The also-rans will include the standard discontented housewives rebelling against patriarchal tyranny. In the case of Kate Winslet’s bored, disillusioned, voiceover-addled suburban homemaker in Little Children, rebellion against her oppressive role ends, through typical Hollywood cynicism, in the vindication of it. As for Penélope Cruz’s resourceful but haunted housewife in Volver, Pedro Almodóvar’s bright-hued and empowering revision of Stella Dallas, I think she’d make a great president.

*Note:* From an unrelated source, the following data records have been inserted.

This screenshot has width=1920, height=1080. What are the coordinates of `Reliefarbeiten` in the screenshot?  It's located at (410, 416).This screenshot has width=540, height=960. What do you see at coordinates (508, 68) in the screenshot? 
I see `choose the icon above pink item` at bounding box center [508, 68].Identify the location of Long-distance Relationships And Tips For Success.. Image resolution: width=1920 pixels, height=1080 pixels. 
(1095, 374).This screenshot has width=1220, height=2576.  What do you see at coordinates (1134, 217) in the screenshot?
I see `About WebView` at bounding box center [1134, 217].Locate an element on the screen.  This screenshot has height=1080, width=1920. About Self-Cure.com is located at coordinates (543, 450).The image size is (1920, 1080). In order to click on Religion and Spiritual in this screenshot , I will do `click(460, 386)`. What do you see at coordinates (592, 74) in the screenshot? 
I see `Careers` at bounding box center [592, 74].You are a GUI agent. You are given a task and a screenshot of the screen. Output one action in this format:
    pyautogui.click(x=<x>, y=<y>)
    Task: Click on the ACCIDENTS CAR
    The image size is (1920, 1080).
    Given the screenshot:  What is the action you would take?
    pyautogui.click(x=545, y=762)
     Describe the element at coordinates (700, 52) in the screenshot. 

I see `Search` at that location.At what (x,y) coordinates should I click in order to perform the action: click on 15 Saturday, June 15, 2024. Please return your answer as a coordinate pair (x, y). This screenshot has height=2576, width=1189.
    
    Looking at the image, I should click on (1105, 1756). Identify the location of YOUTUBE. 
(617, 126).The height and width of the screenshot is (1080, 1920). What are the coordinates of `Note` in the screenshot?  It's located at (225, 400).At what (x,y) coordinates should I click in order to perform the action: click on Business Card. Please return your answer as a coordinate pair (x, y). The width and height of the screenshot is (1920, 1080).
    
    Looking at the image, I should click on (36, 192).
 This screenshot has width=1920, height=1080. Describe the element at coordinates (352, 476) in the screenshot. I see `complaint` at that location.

None of the Best Actor nominees, on the other hand, can I see lodging a convincing bid for the White House, though all embody some of the contradictory elements needed for a successful film career. By day Ryan Gosling in Half Nelson indoctrinates his inner-city junior-high class with a left-wing agenda worthy of Sean Penn; by night he indulges a derelict lifestyle that would be the envy of Robert Evans. Leonardo DiCaprio’s mercenary smuggler in Blood Diamond is as ruthless as any studio honcho and his redemption as phony and hypocritical as any studio movie. In Venus, Peter O’Toole embodies Hollywood’s self-aggrandizing apotheosis of its own venality as he plays an aging legend whose past and future shittiness fades before the sentimental glory of being an aging legend. In The Pursuit of Happyness, Will Smith’s dogged family values and Horatio Alger determination make it okay that he becomes the kind of capitalist who puts people like himself on the street in the first place. And might not Forest Whitaker have drawn some inspiration from Harvey Weinstein in his portrayal of Idi Amin in The Last King of Scotland?
Speaking of Africa: the continent has lately become fashionable in Hollywood, and not just for celebrity adoptions. Representing the millions of Africans starved, murdered, displaced, tortured, and maimed there of late, the photogenic Djimon Hounsou should get a Best Supporting Actor nod for Blood Diamond. Brad Pitt in Babel stands in for all the spoiled white people indifferent to the sufferings of others and due for a comeuppance as his Moroccan tourist gets a lesson in the interconnection of life, the stupidity of American bureaucrats, and the lousy medical care available in the Third World. And Jack Nicholson in The Departed, Eddie Murphy in Dreamgirls, and Jackie Earle Haley in Little Children will be cited for bringing a human face to, respectively, Whitey Bulger, James Brown, and a child molester.